# [Extracted records]
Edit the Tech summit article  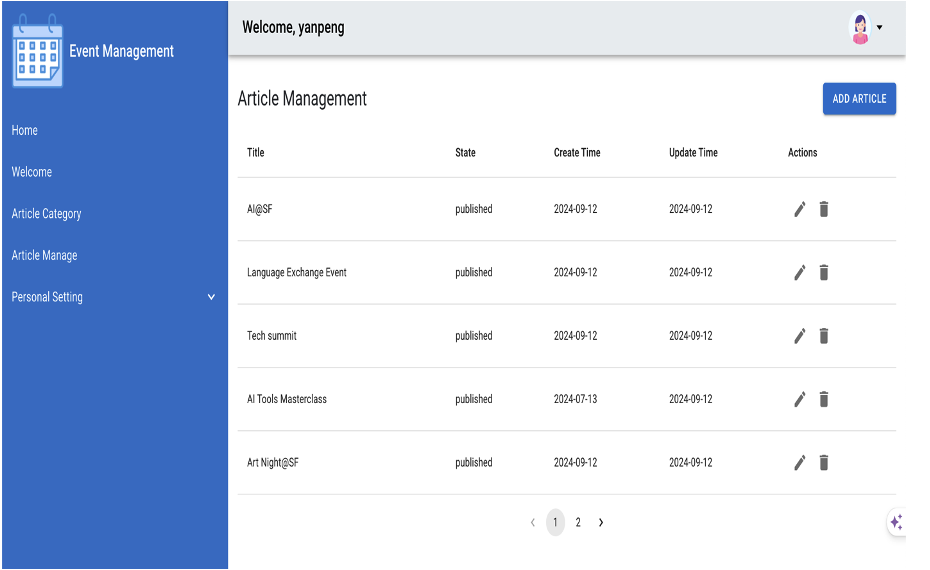tap(799, 336)
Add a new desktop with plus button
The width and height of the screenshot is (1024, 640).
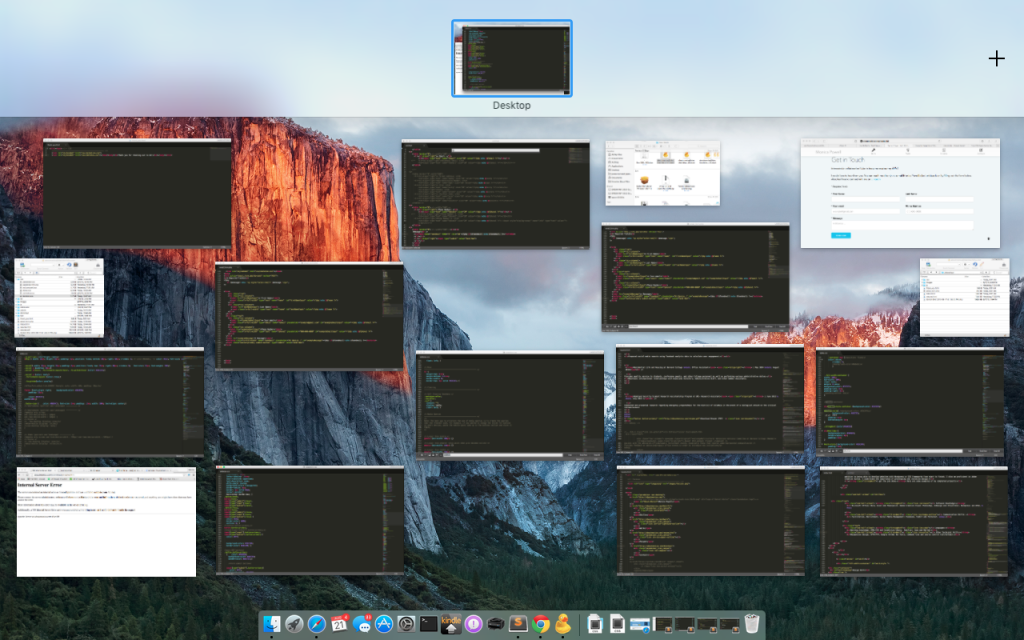click(996, 59)
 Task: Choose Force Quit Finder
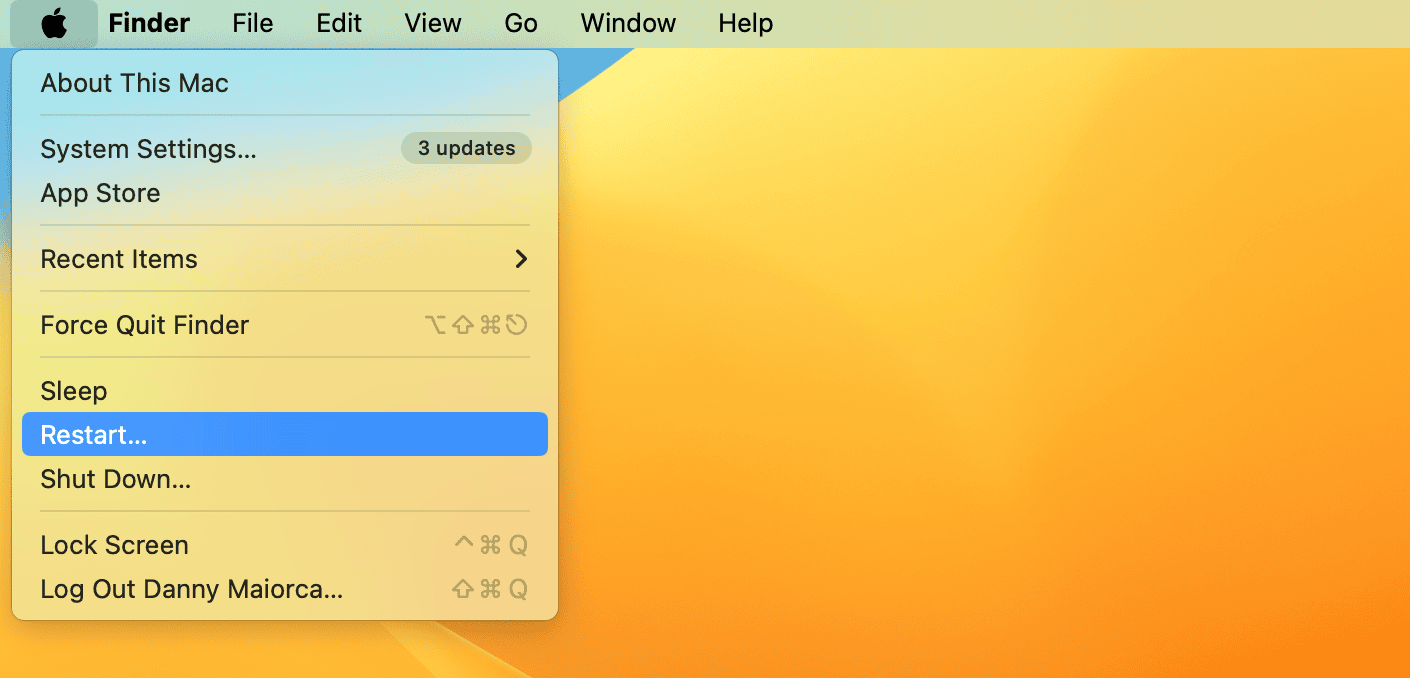[x=144, y=325]
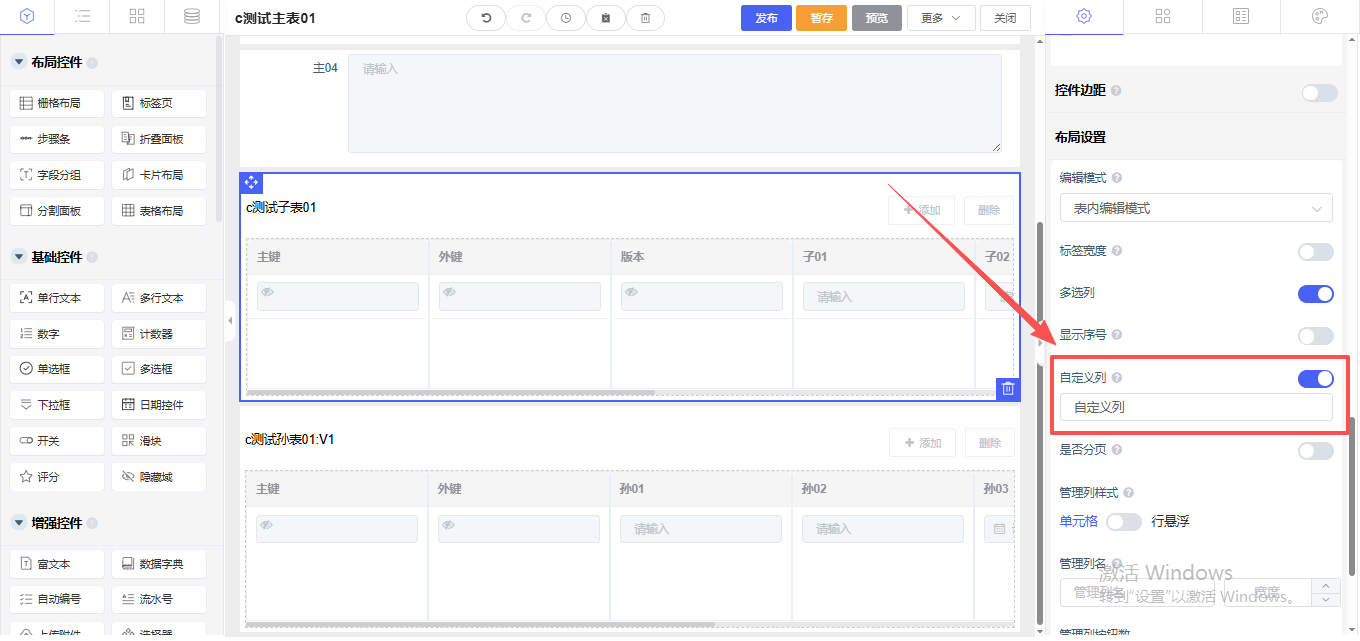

# [Task goal]
The lines from the one containing "The width and" through the final line of the data are to be repeated exactly, with both ends included and all pictures left out.

# [Result of the task]
The width and height of the screenshot is (1024, 640).
click(996, 59)
 Task: Choose Force Quit Finder
[x=144, y=325]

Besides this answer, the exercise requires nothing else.